Sheriff's department increases patrols around U.S. 60 detour

Photo by Alan Warren, Messenger-Inquirer | awarren@messenger-inquirer.com A semitrailer comes into the Stanley area on Kentucky 1554 on Tuesday during the detour of U.S. 60 West during construction to raise the road.

The Daviess County Sheriff's Department is attempting to increase patrols on roads near the closed section of U.S. 60 West in the Stanley area after receiving complaints of people speeding in residential areas and of semitrailers driving through roads not meant for heavy truck traffic.

Meanwhile, the Kentucky Transportation Cabinet has had complaints too -- from highway workers who have reported motorists driving through the closed section.

The state closed U.S. 60 West between the 5.690 and 6.822 mile points on June 26. The goal of the project is to raise the road to make it less likely to flood. The section of roadway is expected to be closed until about the end of the year.

The detour around the closure for local traffic takes drivers along Kentucky 279, Kentucky 56 and Kentucky 1554. While motorists trying to get to Henderson from Owensboro are encouraged to take the Audubon Parkway, semitrailers going to and from Kimberly-Clark can't take the parkway.

Major Barry Smith, chief deputy for the sheriff's department, said the detour is a much longer route and there have been complaints of drivers speeding the residential areas. The department has "had a lot of phone calls" from residents in the area, he said.

"The detour is causing a major increase in traffic those roads are not used to," Smith said. Semitrailers have also been using Griffith Station Road to avoid the detour, but that road was not constructed for heavy truck traffic, he said.

On Monday night, a semitrailer got stuck on railroad tracks on Griffith Station Road, and a semitrailer traveling along the narrow roadway went off the edge and overturned on the road last week, Smith said.

"They shouldn't be on Griffith Station at all," Smith said.

Keith Todd, public information officer for the state highway department's Madisonville office, said the road work has slowed down emergency responders, who have to navigate the detour. Todd said a problem for the contractor is that some motorists have been ignoring the detour signs entirely.

"I do know our contractor has had problems with people trying to drive through the closed section of the roadway," Todd said. "... There's a group of people out there that think 'road closed' signs don't include them."

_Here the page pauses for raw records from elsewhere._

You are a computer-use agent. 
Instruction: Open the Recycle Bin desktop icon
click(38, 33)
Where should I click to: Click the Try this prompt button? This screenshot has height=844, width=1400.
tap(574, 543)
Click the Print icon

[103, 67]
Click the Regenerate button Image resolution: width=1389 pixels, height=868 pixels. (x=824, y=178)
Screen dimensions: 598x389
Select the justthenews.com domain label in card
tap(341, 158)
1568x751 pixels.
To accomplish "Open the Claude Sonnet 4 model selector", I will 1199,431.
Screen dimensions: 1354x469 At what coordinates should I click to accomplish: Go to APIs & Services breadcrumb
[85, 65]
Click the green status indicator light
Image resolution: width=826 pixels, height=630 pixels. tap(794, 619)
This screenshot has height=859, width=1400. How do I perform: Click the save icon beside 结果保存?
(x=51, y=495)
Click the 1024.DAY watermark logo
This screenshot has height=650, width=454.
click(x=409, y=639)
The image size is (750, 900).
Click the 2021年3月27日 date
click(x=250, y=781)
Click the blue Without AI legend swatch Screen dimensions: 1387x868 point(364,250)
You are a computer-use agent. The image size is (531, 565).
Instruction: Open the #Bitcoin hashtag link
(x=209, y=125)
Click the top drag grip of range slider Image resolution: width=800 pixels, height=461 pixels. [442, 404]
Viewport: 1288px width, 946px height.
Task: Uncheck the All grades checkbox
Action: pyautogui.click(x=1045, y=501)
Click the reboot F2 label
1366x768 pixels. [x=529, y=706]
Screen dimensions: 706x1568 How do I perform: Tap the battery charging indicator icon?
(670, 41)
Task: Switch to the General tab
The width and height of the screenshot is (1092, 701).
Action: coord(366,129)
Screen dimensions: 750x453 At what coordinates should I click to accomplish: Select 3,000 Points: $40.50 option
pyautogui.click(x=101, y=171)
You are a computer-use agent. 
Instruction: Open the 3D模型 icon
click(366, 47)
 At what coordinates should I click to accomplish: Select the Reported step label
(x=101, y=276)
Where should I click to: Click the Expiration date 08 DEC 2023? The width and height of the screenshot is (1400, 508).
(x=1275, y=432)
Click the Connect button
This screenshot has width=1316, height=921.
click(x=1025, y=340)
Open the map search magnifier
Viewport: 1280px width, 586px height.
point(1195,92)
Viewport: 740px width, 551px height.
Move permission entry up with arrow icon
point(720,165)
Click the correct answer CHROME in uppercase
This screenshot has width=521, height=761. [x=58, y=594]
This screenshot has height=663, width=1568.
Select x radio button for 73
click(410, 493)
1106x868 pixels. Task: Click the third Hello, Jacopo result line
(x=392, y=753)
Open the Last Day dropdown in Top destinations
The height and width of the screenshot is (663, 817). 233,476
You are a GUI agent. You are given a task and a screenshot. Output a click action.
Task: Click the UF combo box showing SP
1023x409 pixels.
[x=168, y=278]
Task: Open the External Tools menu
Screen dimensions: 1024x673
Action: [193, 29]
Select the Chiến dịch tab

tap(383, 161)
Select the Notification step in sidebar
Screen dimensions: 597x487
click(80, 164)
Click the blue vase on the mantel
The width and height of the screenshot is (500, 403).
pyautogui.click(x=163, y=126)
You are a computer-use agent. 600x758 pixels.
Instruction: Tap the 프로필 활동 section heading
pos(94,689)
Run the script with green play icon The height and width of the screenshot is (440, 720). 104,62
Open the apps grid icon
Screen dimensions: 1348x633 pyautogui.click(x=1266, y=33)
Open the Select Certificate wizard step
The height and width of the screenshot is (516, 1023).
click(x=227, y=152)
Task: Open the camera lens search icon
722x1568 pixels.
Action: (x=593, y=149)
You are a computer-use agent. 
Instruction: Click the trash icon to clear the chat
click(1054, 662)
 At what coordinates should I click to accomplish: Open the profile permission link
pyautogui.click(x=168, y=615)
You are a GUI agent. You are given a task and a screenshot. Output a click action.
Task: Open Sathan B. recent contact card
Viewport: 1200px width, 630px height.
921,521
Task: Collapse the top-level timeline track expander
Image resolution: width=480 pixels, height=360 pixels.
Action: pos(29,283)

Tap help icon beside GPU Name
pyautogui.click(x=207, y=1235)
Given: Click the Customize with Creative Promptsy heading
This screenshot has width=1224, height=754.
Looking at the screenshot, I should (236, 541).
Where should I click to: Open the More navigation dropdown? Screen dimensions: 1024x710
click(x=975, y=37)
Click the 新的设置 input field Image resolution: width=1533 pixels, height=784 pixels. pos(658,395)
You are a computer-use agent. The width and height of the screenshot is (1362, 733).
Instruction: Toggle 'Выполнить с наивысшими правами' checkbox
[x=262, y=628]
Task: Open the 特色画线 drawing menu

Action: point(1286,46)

People can be cited for driving through a closed road, with an additional $50 fine for every closed sign they ignore or traffic barrel they move, Todd said. But people driving the closed part of the highway will face a bigger problem when contractors start tearing out sections of the road for the project.

"Someone is going to go through there and come face to face with a big hole in the road," Todd said.

State road crews did shoring up work on Kentucky 279, Kentucky 56 and Kentucky 1554 shortly before U.S. 60 was closed to make the three highways better suited for semitrailer traffic, Todd said. As far as trucks and driving ignoring the detour, "people are always going to look for the shortest route," Todd said.

Smith said the sheriff's department has increased its daily patrols in the area around the closed session.

"Our west end units are trying to patrol that area as much as we can, and we've notified KSP and KVE (Kentucky Vehicle Enforcement) about the semis traveling on Griffith Station Road," Smith said. "We are trying to be out there two to three times a day at least."